Request A
According to the API contract, what handles the RunPod envelope?
Request B
Return everything in the API contract from "Worker schemas: src/models.py" down to "the API's RunPodBatchProcessor.".
Request C
Which additional envelope fields sent by the API does the API contract say the worker silently ignores during validation?
— START OF Quoted passage —
API Contract
Request and response schemas for the topic modeling worker — field definitions, types, and examples.
Source of truth: api.faculytics/src/modules/analysis/dto/topic-model-worker.dto.ts (Zod schemas)
Worker schemas: src/models.py (Pydantic, must stay in sync with Zod)
Endpoint
POST {TOPIC_MODEL_WORKER_URL}
When deployed on RunPod, the actual endpoint is:
POST https://api.runpod.ai/v2/<endpoint-id>/runsync
Headers: { Authorization: Bearer <RUNPOD_API_KEY> }
Body: { input: <request payload> }
The RunPod envelope (input wrapper, output unwrapping) is handled by the API's RunPodBatchProcessor.
Request
{
"items": [
{
"submissionId": "uuid-string",
"text": "The pace was too fast, couldn't follow along.",
"embedding": [0.123, -0.456, 0.789, "... (768 floats)"]
}
],
"params": {
"min_topic_size": 15,
"nr_topics": 20,
"umap_n_neighbors": 20,
"umap_n_components": 10
}
}Request Fields
| Field | Type | Required | Default | Description |
|---|---|---|---|---|
items | array | Yes | — | Submissions that passed the sentiment gate |
items[].submissionId | string | Yes | — | Unique submission identifier |
items[].text | string | Yes | — | Pre-cleaned qualitative comment (cleanedComment) |
items[].embedding | number[768] | Yes | — | Pre-computed LaBSE 768-dim embedding |
params | object | No | RUN 012 defaults | BERTopic hyperparameters |
params.min_topic_size | int | No | 15 | Minimum documents per topic cluster |
params.nr_topics | int | No | 20 | Target topic count (merges until reached) |
params.umap_n_neighbors | int | No | 20 | UMAP local neighborhood size |
params.umap_n_components | int | No | 10 | UMAP output dimensions |
The worker uses ConfigDict(extra="ignore") on all Pydantic models, so additional envelope fields sent by the API (jobId, version, type, metadata, publishedAt) are silently ignored during validation.
Response — Success
{
"version": "1.0.0",
"status": "completed",
"topics": [
{
"topicIndex": 0,
"rawLabel": "0_fast_rushed_pace",
"keywords": ["fast", "rushed", "pace", "speed", "hurry", "quick", "follow", "slow", "behind", "catch"],
"docCount": 45
}
],
"assignments": [
{
"submissionId": "uuid-string",
"topicIndex": 0,
"probability": 0.7234
}
],
"metrics": {
"npmi_coherence": 0.1523,
"topic_diversity": 0.8200,
"outlier_ratio": 0.1150,
"silhouette_score": 0.2341,
"embedding_coherence": 0.6102
},
"outlierCount": 12,
"completedAt": "2026-03-21T10:35:00.000Z"
— END OF Quoted passage —
— START OF Dataset extract —
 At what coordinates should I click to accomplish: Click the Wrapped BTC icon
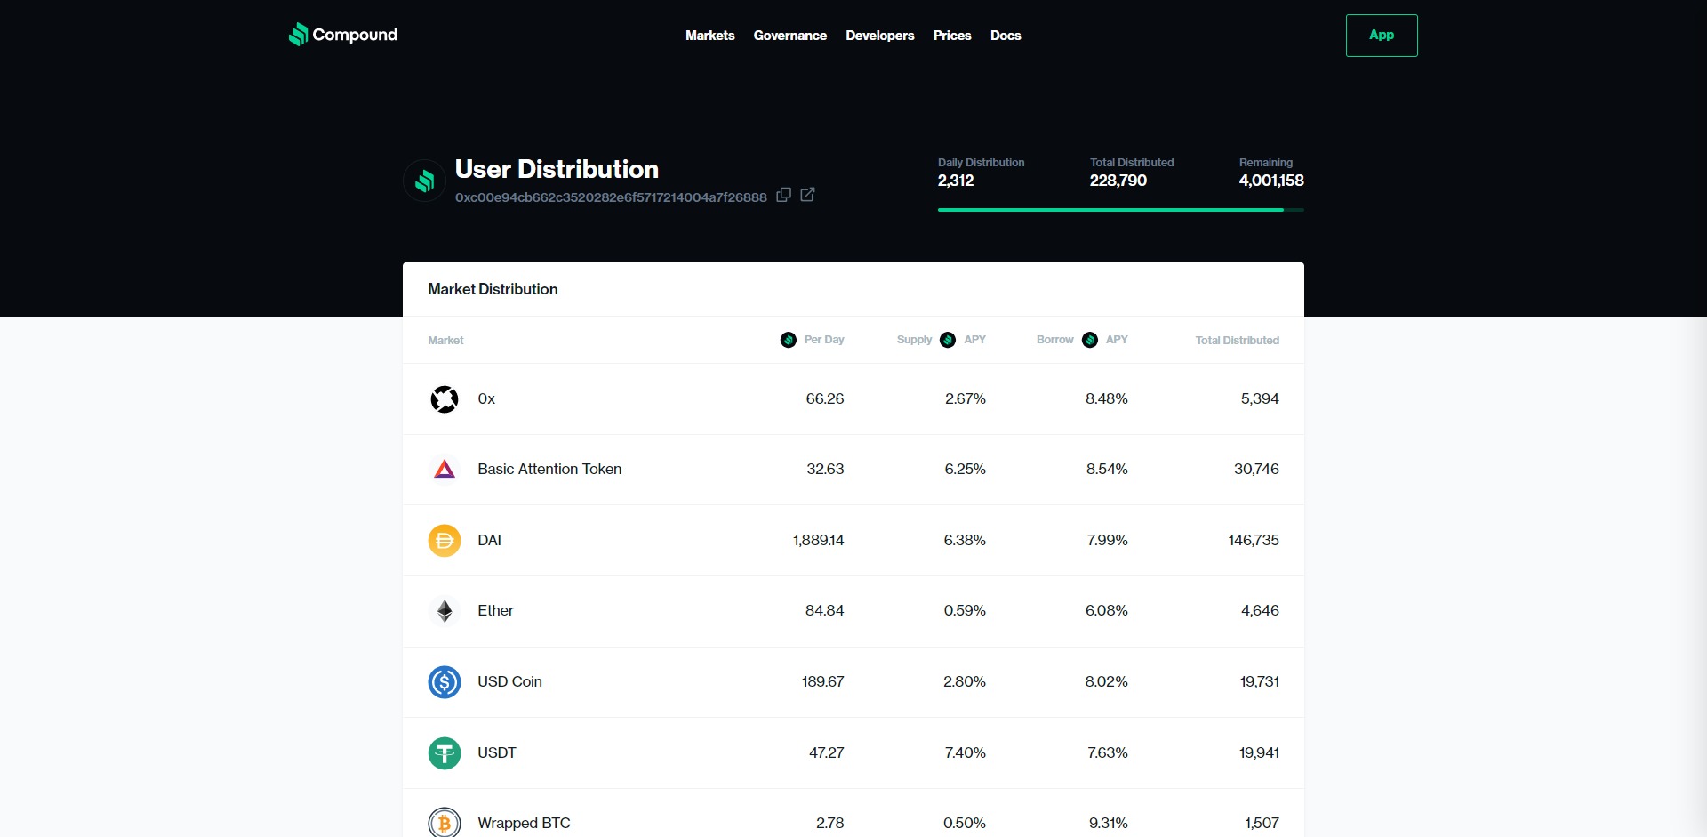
— END OF Dataset extract —
Finished answer A
The API's RunPodBatchProcessor handles the RunPod envelope.

Finished answer B
Worker schemas: src/models.py (Pydantic, must stay in sync with Zod)
Endpoint
POST {TOPIC_MODEL_WORKER_URL}
When deployed on RunPod, the actual endpoint is:
POST https://api.runpod.ai/v2/<endpoint-id>/runsync
Headers: { Authorization: Bearer <RUNPOD_API_KEY> }
Body: { input: <request payload> }
The RunPod envelope (input wrapper, output unwrapping) is handled by the API's RunPodBatchProcessor.

Finished answer C
jobId, version, type, metadata, publishedAt